Вишневецкий принужден был отступить до Збаража, своего родового города. Здесь уже хозяйничали повстанцы: его дом и замок были разорены, церкви уничтожены, кости предков его выкинуты на поругание. Он увидел, что борьба с восстанием для него невозможна, распустил шляхтичей, а сам поехал на сейм. Загоны гайдамаков наполнили всю Волынь, Подолию и Галицию.
Борьба Польши с казаками
С самого начала было видно, что никакого толку от собранного ополчения не будет. Это исключительно панское войско блистало, по рассказам очевидцев, необычайной роскошью: паны-гусары щеголяли своими дорогими конями, бархатными кунтушами, подбитыми дорогими мехами, саблями и кинжалами в серебряных оправах; на шапках кисти сверкали драгоценными камнями, на шеях блистали золотые цепи, на ногах серебряные и позолоченные шпоры; чепраки были вышиты роскошными узорами, стремена серебряные. За панами шел в поход целый обоз с бесчисленными богатствами: тут были собольи шубы,
роскошные одежды, серебряная посуда, меды, вина, варенья. При каждом пане была целая дворня всевозможные слуги, лакеи, повара. Пиры с песнями и музыкой шли с утра до ночи. «При виде этого войска, говорит польский историк, можно было подумать, что оно собралось на свадьбу».
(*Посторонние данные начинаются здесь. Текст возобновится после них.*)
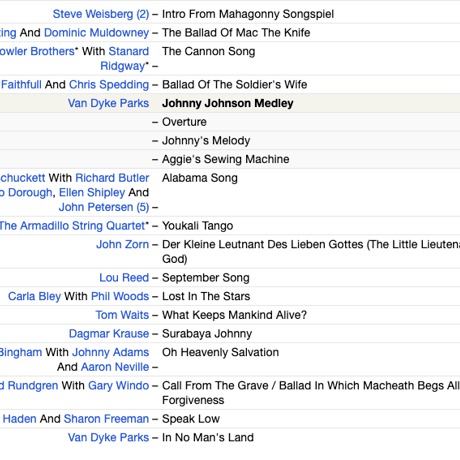Screen dimensions: 460x460
Task: Open the Phil Woods artist link
Action: (120, 296)
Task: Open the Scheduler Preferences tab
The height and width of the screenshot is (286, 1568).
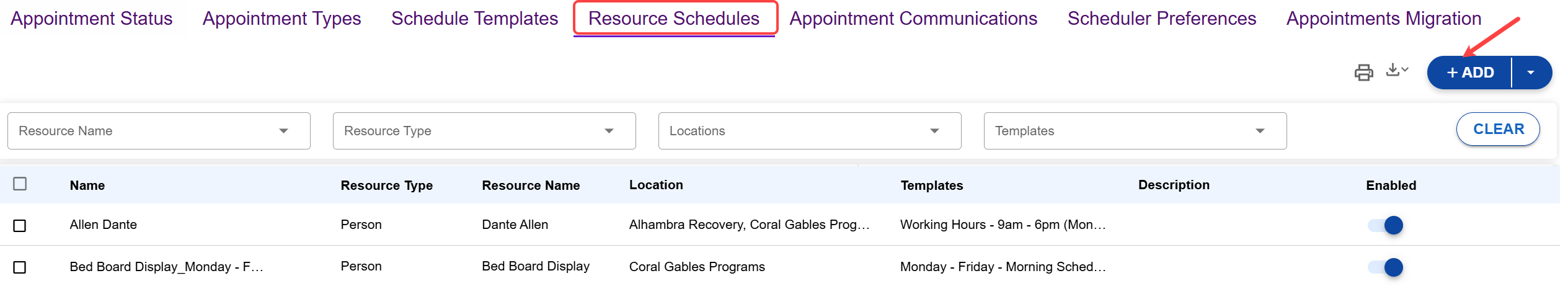Action: point(1162,19)
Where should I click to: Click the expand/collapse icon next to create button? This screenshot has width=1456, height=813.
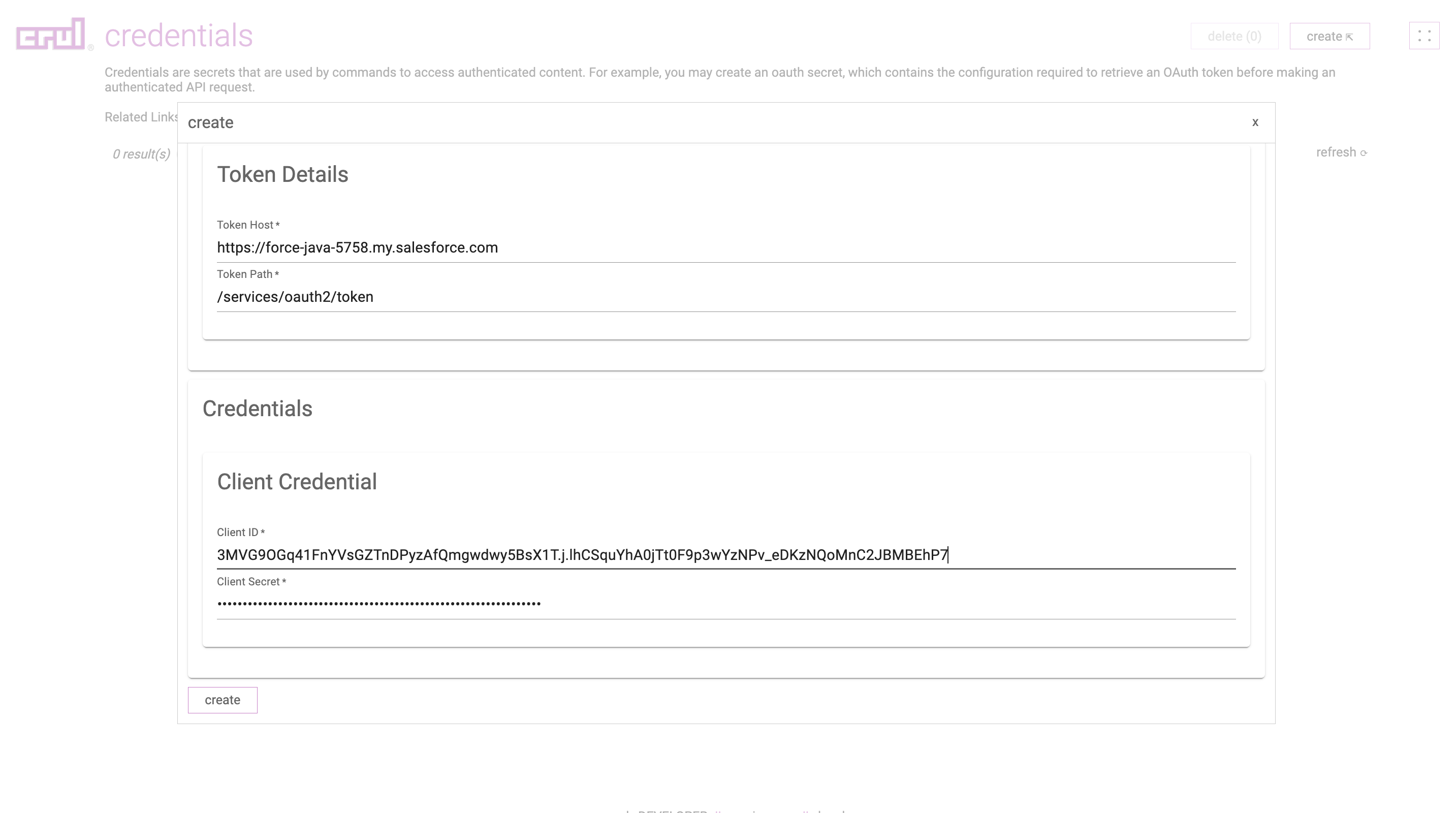tap(1423, 36)
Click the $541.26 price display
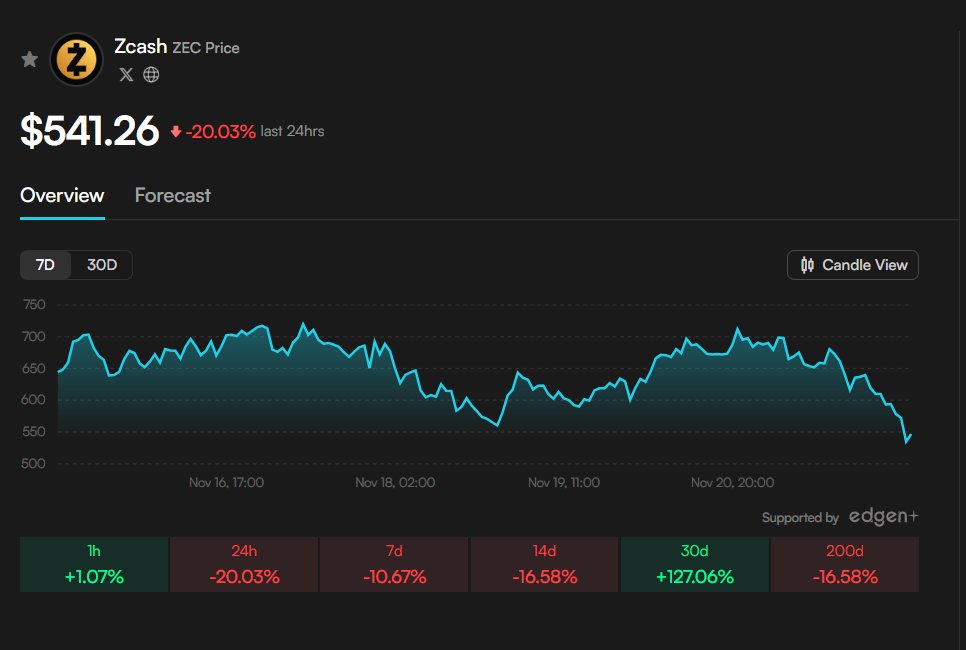This screenshot has width=966, height=650. pyautogui.click(x=90, y=130)
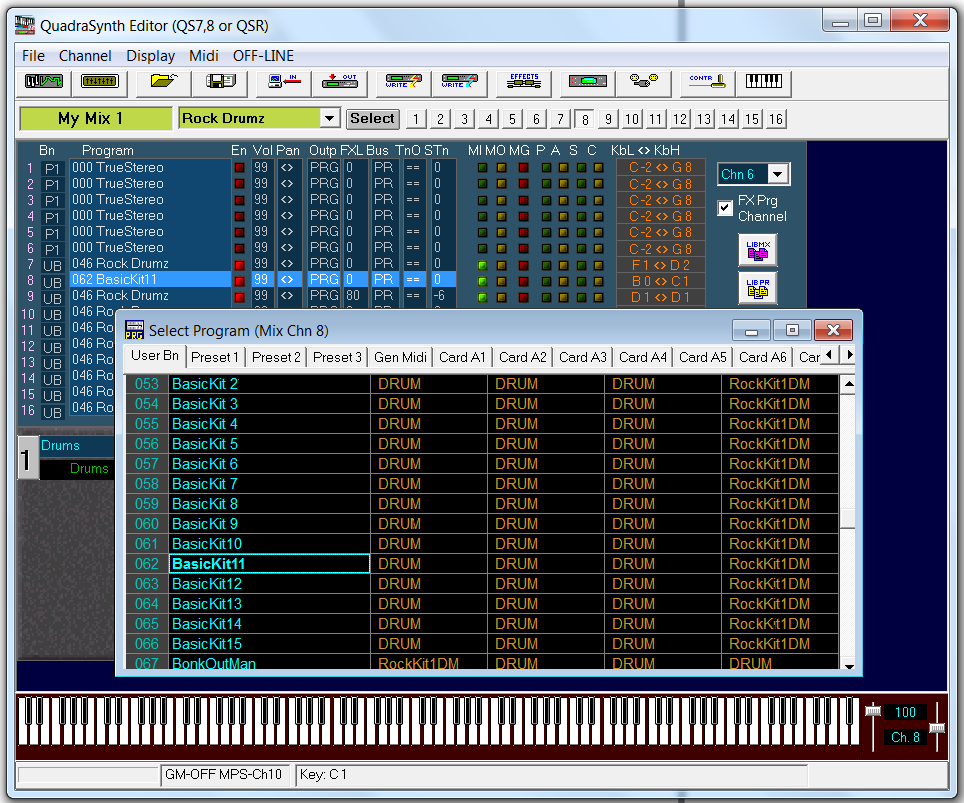Click the Select button
The image size is (964, 803).
click(372, 119)
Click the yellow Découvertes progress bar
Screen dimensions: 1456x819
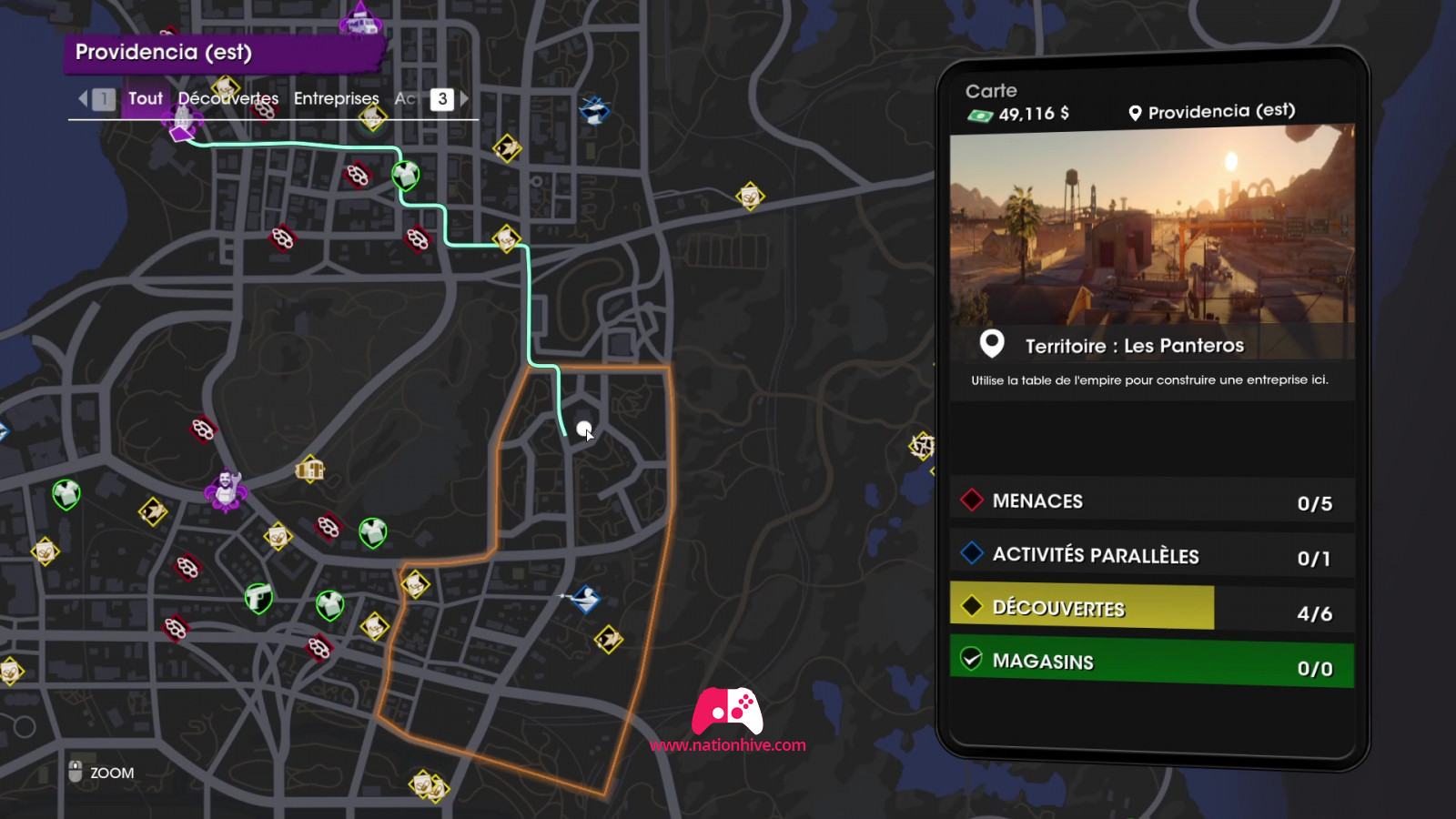[1082, 607]
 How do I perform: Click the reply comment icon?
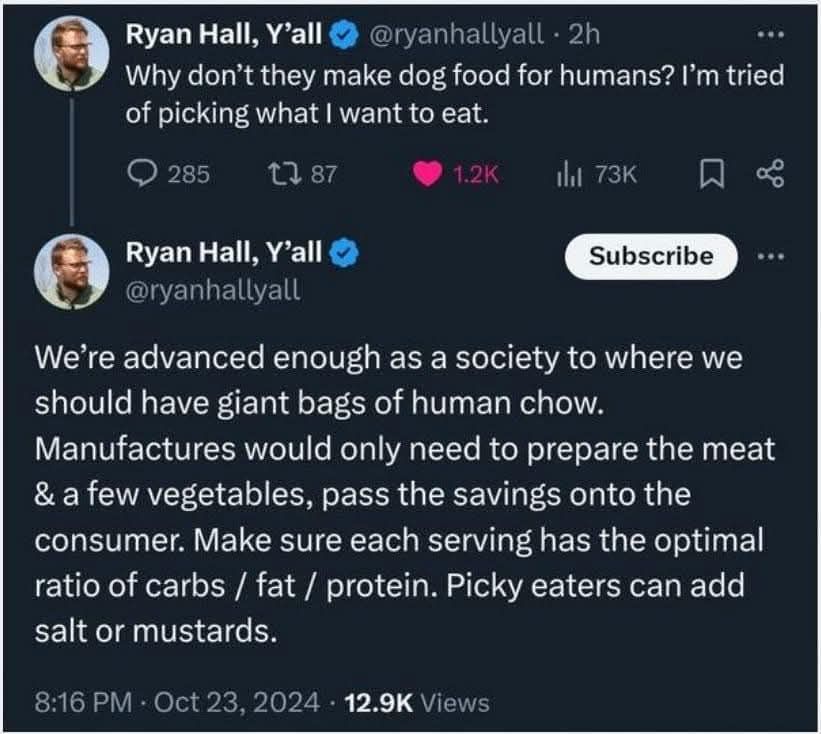(x=142, y=174)
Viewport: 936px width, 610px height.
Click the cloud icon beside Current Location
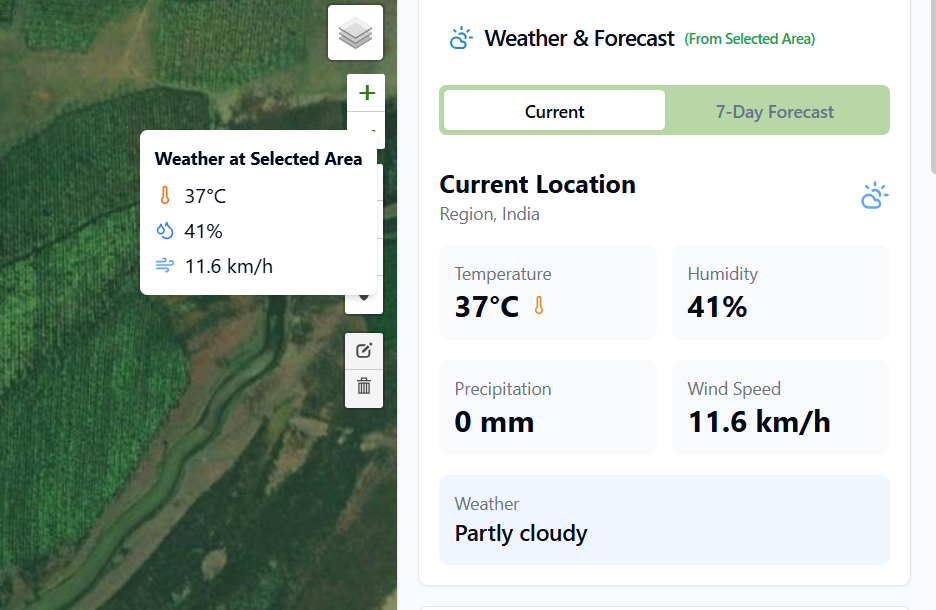tap(874, 196)
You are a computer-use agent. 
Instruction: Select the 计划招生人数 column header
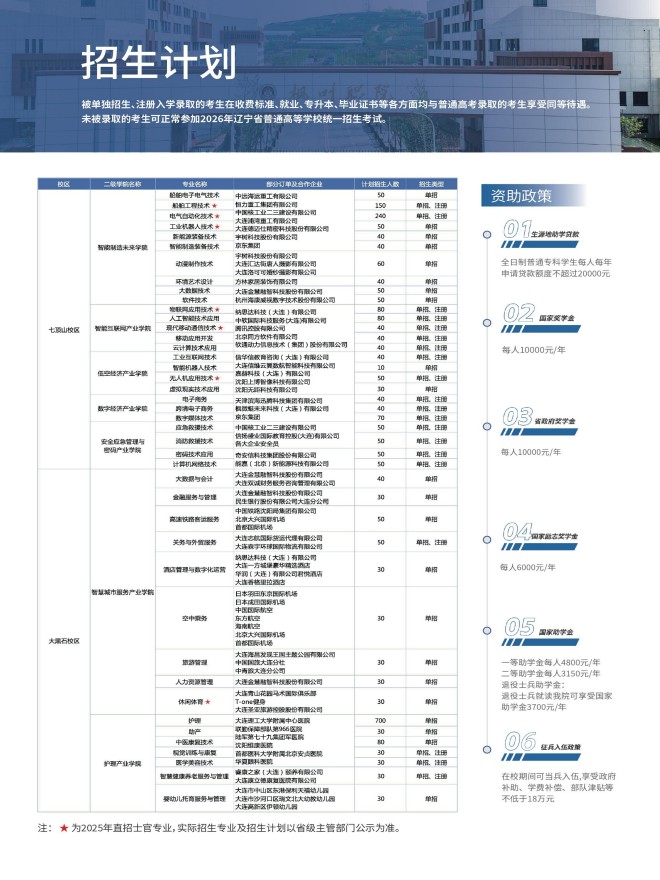click(x=380, y=184)
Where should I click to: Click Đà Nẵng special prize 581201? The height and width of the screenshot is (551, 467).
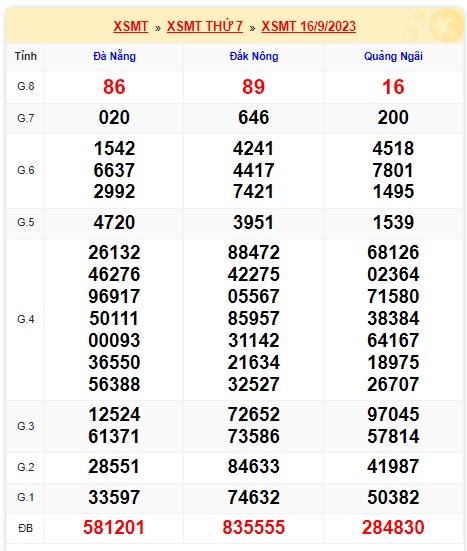114,527
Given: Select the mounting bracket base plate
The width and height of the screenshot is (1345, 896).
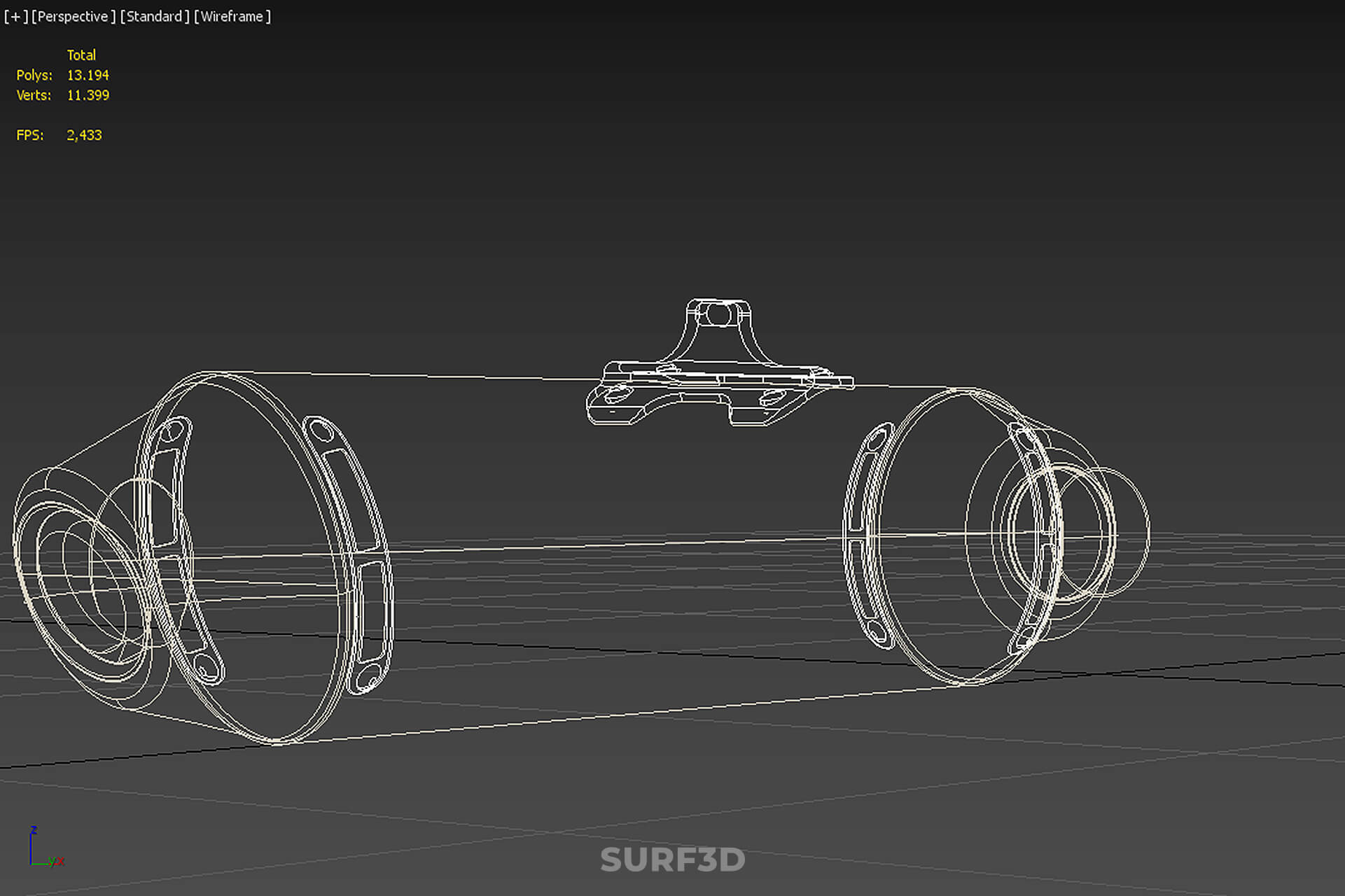Looking at the screenshot, I should [718, 394].
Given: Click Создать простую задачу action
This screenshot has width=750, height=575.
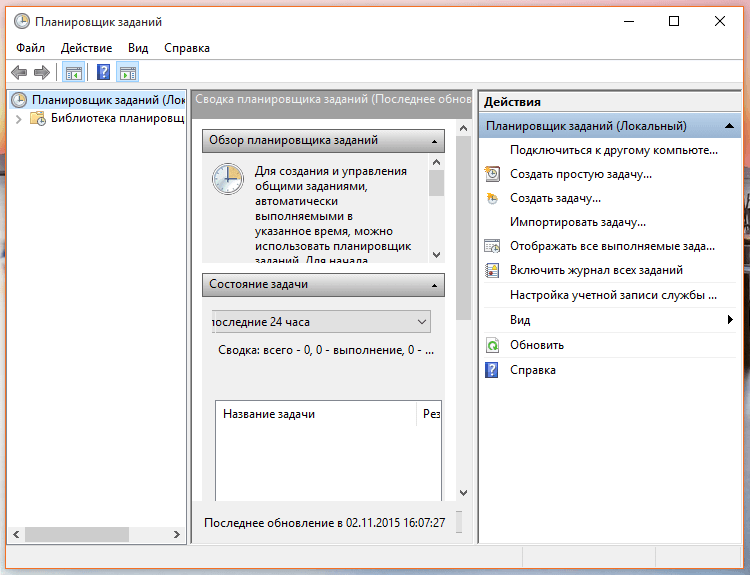Looking at the screenshot, I should (580, 174).
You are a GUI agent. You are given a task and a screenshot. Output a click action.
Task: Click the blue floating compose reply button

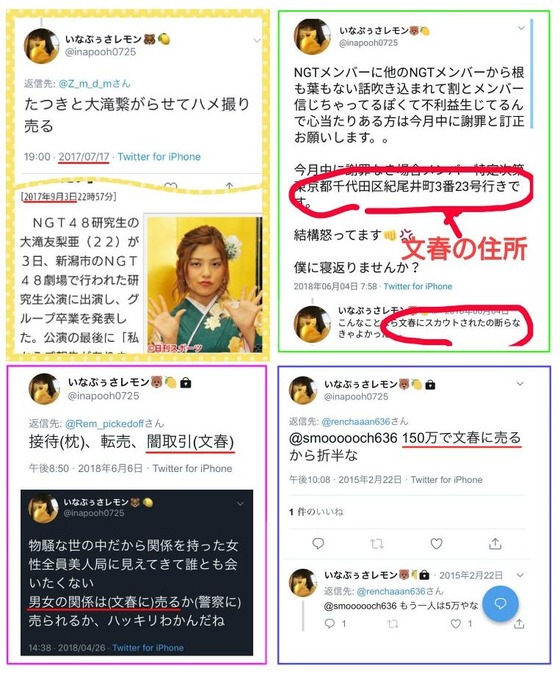[x=500, y=603]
Пустое чванство и хвастливость этих нарядных воинов были непомерны.
«Не стоит и пуль тратить на такую сволочь, как казаки, говорили они. Мы их плетьми разгоним!»
А иные паны дошли, говорят, до того, что громогласно взывали:
«Господи Боже! Не помогай ни нам, ни казакам, а только смотри, как мы расправимся с этим презренным мужичьем!»
20 сентября Хмельницкий подошел к польскому стану. Небольшая речка Пилявка отделяла русских от врагов. Дело началось с незначительных схваток. Казаки сначала как будто уклонялись от решительной битвы. Верно, они что-нибудь замышляют, говорили с тревогой в польском стане. Поляков пугало уже то, что пленные русские под пыткой показали, что Богдан с часу на час поджидает крымского хана с громадной ордой.